◆ Job a
Can you return the whole forum thread about Rayonier lease prices below, word for word?

◆ Text shown
┄┄┄┄┄┄┄┄┄┄

Gonna plant some of those sweet loooking food plots on it before you lose it to me when I outbid you?  

It would be right neighborly if you'd fertilize em good too...........might be running short on cash after all these bidding wars get  settled. 

Seriously, Rayonier has been behind the curve in regards to lease prices and they have corrected things in one fell swoop with across the board increases.

I'll say it once again........what once was a poor man's hobby is becoming a rich man's sport.


----------



## Twenty five ought six

In the 70's I was working with a gentleman that had the master lease on all Rayonier land in SE Georgia.  The lease was for a term of years (10,20, ?) and expired while I was there.  He (and his partners) renegotiated the lease with Rayonier, and raised lease prices for the sub-lessees -- to over a dollar an acre.  Folks went ballistic, swore they would give up hunting, burn the woods, etc.

Didn't happen then, won't happen now.


----------



## huntininmilan

bull0ne said:


> Gonna plant some of those sweet loooking food plots on it before you lose it to me when I outbid you?
> 
> It would be right neighborly if you'd fertilize em good too...........might be running short on cash after all these bidding wars get  settled.
> 
> Seriously, Rayonier has been behind the curve in regards to lease prices and they have corrected things in one fell swoop with across the board increases.
> 
> I'll say it once again........what once was a poor man's hobby is becoming a rich man's sport.

┄┄┄┄┄┄┄┄┄┄

◆ Supplied data
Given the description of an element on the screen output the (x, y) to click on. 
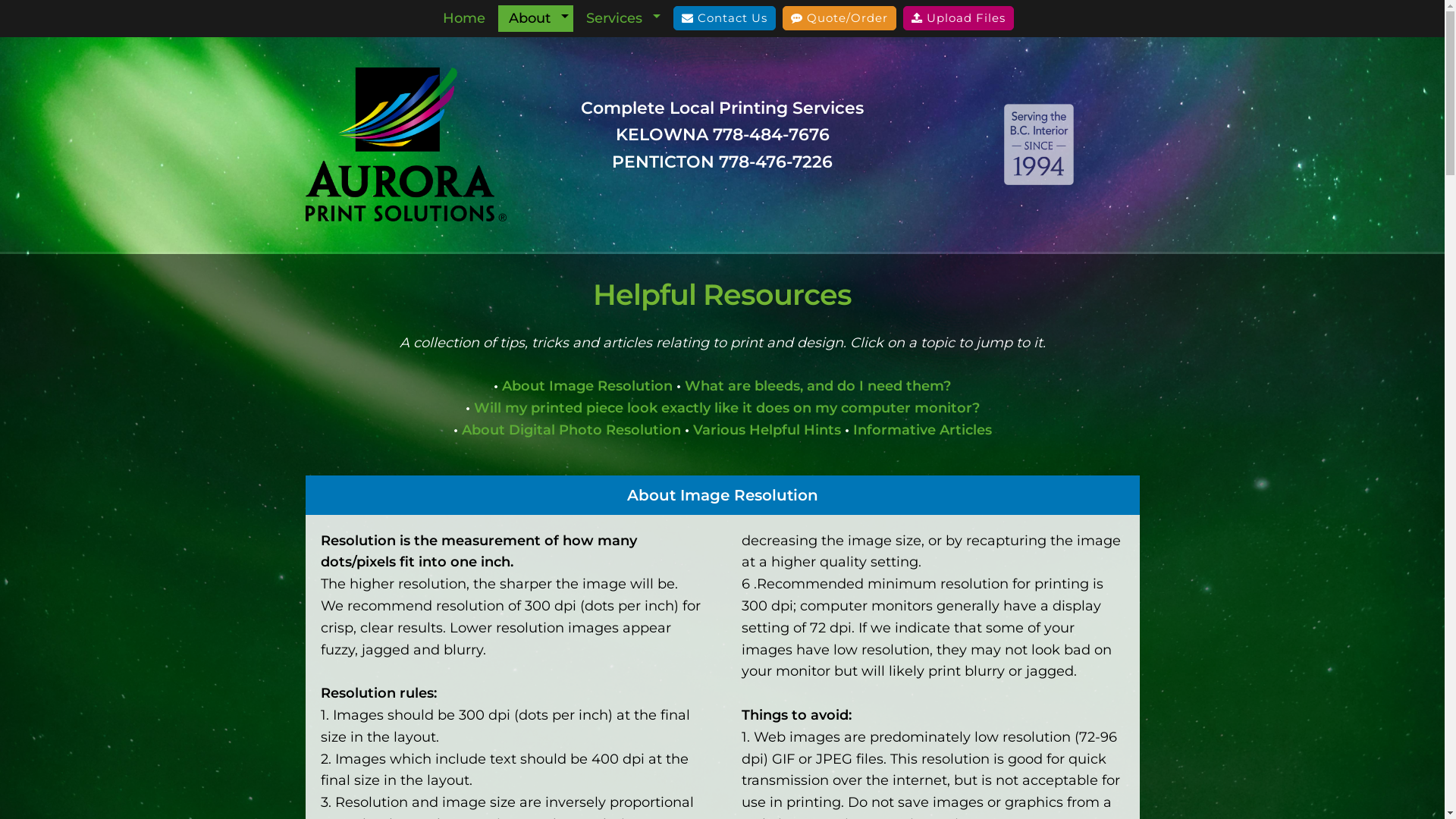
Quote/Order Element type: text (839, 18)
What are bleeds, and do I need them? Element type: text (817, 385)
About Digital Photo Resolution Element type: text (570, 429)
Informative Articles Element type: text (921, 429)
Contact Us Element type: text (724, 18)
Celebrating 28 Years Serving the Interior of B.C. Element type: hover (1039, 144)
Upload Files Element type: text (958, 18)
About Image Resolution Element type: text (587, 385)
Aurora Print Solutions logo Element type: hover (404, 144)
Home Element type: text (464, 18)
Various Helpful Hints Element type: text (766, 429)
About Element type: text (529, 18)
Services Element type: text (613, 18)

┄┄┄┄┄┄┄┄┄┄

◆ Job b
Which lines of the records above contain the string "hover"? Identify each one by copying it in full, and treat uppercase and lowercase letters as distinct.

◆ Expected answer a
Gonna plant some of those sweet loooking food plots on it before you lose it to me when I outbid you?  

It would be right neighborly if you'd fertilize em good too...........might be running short on cash after all these bidding wars get  settled. 

Seriously, Rayonier has been behind the curve in regards to lease prices and they have corrected things in one fell swoop with across the board increases.

I'll say it once again........what once was a poor man's hobby is becoming a rich man's sport.


----------



## Twenty five ought six

In the 70's I was working with a gentleman that had the master lease on all Rayonier land in SE Georgia.  The lease was for a term of years (10,20, ?) and expired while I was there.  He (and his partners) renegotiated the lease with Rayonier, and raised lease prices for the sub-lessees -- to over a dollar an acre.  Folks went ballistic, swore they would give up hunting, burn the woods, etc.

Didn't happen then, won't happen now.


----------



## huntininmilan

bull0ne said:


> Gonna plant some of those sweet loooking food plots on it before you lose it to me when I outbid you?
> 
> It would be right neighborly if you'd fertilize em good too...........might be running short on cash after all these bidding wars get  settled.
> 
> Seriously, Rayonier has been behind the curve in regards to lease prices and they have corrected things in one fell swoop with across the board increases.
> 
> I'll say it once again........what once was a poor man's hobby is becoming a rich man's sport.

◆ Expected answer b
Celebrating 28 Years Serving the Interior of B.C. Element type: hover (1039, 144)
Aurora Print Solutions logo Element type: hover (404, 144)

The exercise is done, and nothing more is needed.